RA : Vous êtes un professionnel reconnu des médias, et vous avez notamment dirigé RMC pendant 3 ans, une radio que l’on appelait « périphérique » à l’époque. Ces radios ont regardé avec sceptisisme l’arrivée des radios libres. Avec du recul, comment expliquez-vous aujourd’hui le regain d’intérêt pour l’AM ?
Michel Bassi : Lorsque j’étais à RMC, j’avais très vite aperçu l’intérêt que représentait la FM, puisque j’avais créé RMC Côte d’Azur et RMC Musique qui était l’ancêtre de Radio Classique, et RMC Rock. Utilisant le fait que étant « exterritorialisé », je pouvais émettre sans enfreindre le monopole sur la radiodiffusion de l’Etat français. Il y a eu ensuite l’explosion des radios libres en 1981, et cette folie qui a emporté la France entière a surtout été une mode, mais aussi la possibilité donnée à plein de petits opérateurs de diffuser un programme. Il y a eu un écrémage et beaucoup se sont cassé la figure. NRJ s’est développée en enfreignant la loi républicaine puisqu’il était interdit de constituer un réseau national. Il reste cependant encore des auditeurs sur les grandes ondes. Par exemple, 40% des auditeurs écoutent encore RMC en grandes ondes. Mais la majeure partie de l’audience s’est reportée sur la FM, ce qui a conduit à l’abandon progressif de l’AM. Aujourd’hui, face à la saturation de la FM, l’AM reste la seule alternative si l’on veut continuer à développer la radio en France et offrir la possibilité aux gens de s’exprimer. Il n’y en a qu’en France que l’AM est abandonnée, alors qu’ailleurs ce n’est pas le cas. La redécouverte de l’AM est largement dûe à l’expérience de Ciel AM qui a joué un rôle de défricheur de cette longueur d’onde, même si Radio Bleue avait construit son audience sur les ondes moyennes. Plus de 8 récepteurs sur 10 peuvent recevoir les ondes moyennes.

RA : Quel regard portez-vous sur des opérateurs aujourd’hui candidats à l’attribution d’une fréquence AM, alors qu’ils auraient pu manifester leur intérêt bien avant l’expérience de Ciel AM ?
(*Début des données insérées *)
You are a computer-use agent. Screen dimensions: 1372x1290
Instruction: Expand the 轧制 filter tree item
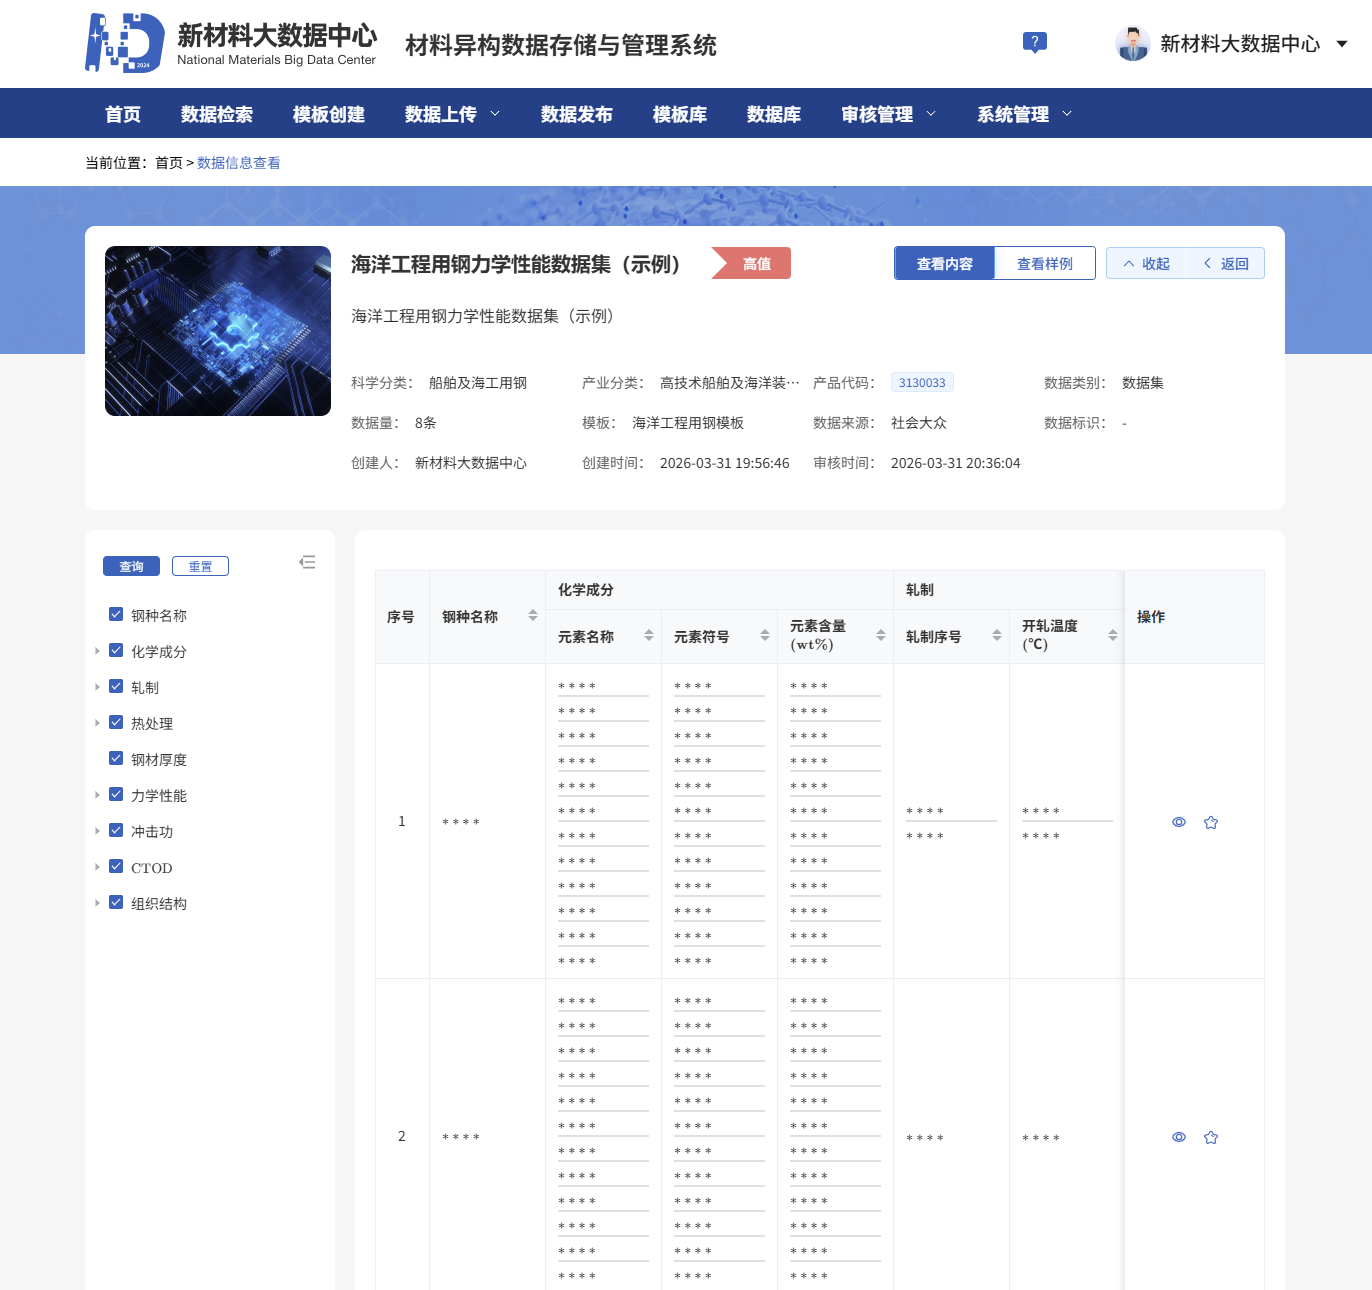pyautogui.click(x=97, y=686)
MB : Ce qui me paraît clair, c’est que si Ciel AM n’avait pas eu cette volonté d’ouvrir la voie, il n’est pas sûr du tout que cette voie aurait été ouverte un jour. Il est normal aujourd’hui que d’autres s’engouffrent sur ce chemin. Je suis tombé par hasard un jour sur Ciel AM et j’ai entendu une radio qui sonnait comme une radio professionnelle, avec un vrai format et une vraie qualité, et c’est ça qui m’a intéressé. Je suis entouré par des jeunes gens qui ont vraiment du talent et je me retrouve quand j’avais leur âge ! Je suis convaincu que s’il n’y a avait pas eu Ciel AM il n’y aurait pas eu d’ouverture de l’AM.